:: TEXT EXTRACT ::
Tags: eia, gas inventories, gas prices, oil inventories, original, twip [list all tags]
Whoa! The analysts missed this one by a mile. Here were the predictions, prior to the release of the report:
Analysts surveyed by Dow Jones Newswires on average predict crude inventories rose 300,000 barrels during the week ended Oct. 19, and Vienna's PVM Oil Associates also noted that "expectations for this week's U.S. oil inventory data are for a rise in crude oil stocks."
However, some analysts predict a decrease of up to 2 million barrels. Analysts also predict the EIA report will show refinery utilization rose 0.3 percentage point; gasoline supplies, still near record lows, rose 1.1 million barrels; and distillate stockpiles, which include heating oil and diesel, rose 200,000 barrels.
U.S. commercial crude oil inventories fell by 5.3 million barrels compared to the previous week. At 316.6 million barrels, U.S. crude oil inventories are near the upper end of the average range for this time of year. Total motor gasoline inventories decreased by 2.0 million barrels last week, and are at the lower end of the average range.
Both finished gasoline inventories and gasoline blending components fell last week. Distillate fuel inventories decreased by 1.8 million barrels, and are at the upper limit of the average range for this time of year. Propane/propylene inventories increased 0.6 million barrels last week. Total commercial petroleum inventories decreased by 7.9 million barrels last week, but are in the upper half of the average range for this time of year.
I suspect crude will be off to the races again. I had called a (short-term) top on front-month WTI a week ago at $89, and in fact oil was down almost every day since then. But this inventory report will provide a lot of fuel for the bulls for another week.
Here is the rest of the report:
U.S. crude oil refinery inputs averaged 14.9 million barrels per day during the week ending October 19, down 183,000 barrels per day from the previous week's average. Refineries operated at 87.1 percent of their operable capacity last week. Gasoline production rose compared to the previous week, averaging nearly 9.0 million barrels per day. Distillate fuel production fell last week, averaging 3.9 million barrels per day.
:::
:: STORED ROWS ::
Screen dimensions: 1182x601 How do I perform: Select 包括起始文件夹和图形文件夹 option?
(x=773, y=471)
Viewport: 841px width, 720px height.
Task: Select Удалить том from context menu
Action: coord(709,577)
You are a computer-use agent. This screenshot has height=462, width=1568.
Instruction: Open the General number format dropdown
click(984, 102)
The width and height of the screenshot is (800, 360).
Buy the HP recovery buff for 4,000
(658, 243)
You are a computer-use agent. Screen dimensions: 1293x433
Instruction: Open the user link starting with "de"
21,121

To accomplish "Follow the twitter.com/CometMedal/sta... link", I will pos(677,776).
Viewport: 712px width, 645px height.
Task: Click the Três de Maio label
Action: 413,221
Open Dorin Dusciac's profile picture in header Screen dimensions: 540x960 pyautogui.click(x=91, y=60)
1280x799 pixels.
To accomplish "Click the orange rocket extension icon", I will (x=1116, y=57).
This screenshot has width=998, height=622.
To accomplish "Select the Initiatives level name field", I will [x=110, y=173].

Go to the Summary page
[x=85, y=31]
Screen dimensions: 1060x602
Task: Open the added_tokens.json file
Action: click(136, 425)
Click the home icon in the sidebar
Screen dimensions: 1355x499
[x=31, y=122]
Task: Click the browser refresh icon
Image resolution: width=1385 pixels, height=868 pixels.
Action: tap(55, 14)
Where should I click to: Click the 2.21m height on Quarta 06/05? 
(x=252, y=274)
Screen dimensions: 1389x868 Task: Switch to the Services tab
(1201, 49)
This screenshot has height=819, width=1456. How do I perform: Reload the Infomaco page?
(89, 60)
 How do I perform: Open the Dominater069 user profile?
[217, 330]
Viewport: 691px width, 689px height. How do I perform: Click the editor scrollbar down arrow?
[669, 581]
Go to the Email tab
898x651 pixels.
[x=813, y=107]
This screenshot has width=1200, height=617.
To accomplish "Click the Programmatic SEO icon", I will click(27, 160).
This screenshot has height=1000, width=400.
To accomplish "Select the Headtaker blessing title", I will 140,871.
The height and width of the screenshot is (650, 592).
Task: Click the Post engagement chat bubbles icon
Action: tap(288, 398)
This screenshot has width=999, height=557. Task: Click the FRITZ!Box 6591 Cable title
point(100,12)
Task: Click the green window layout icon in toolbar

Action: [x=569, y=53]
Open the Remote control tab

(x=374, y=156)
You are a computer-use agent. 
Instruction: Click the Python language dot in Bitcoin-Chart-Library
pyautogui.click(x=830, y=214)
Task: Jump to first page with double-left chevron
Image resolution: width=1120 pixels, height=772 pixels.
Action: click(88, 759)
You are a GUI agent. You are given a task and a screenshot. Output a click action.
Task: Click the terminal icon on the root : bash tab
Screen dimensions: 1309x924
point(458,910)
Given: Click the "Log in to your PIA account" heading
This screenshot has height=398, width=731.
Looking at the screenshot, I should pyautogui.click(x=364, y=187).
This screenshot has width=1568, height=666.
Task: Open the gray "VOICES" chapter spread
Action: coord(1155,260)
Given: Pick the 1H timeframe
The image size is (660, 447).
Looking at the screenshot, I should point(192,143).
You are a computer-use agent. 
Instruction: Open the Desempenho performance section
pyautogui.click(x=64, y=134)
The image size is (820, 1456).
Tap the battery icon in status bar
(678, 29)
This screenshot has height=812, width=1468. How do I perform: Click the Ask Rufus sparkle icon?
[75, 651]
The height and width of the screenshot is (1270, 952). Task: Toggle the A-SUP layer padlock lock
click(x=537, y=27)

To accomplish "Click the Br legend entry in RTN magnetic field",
:::
According to the oil inventory commentary above, how much did U.S. commercial crude oil inventories fall from the previous week?

• ANSWER TO THIS EXERCISE:
5.3 million barrels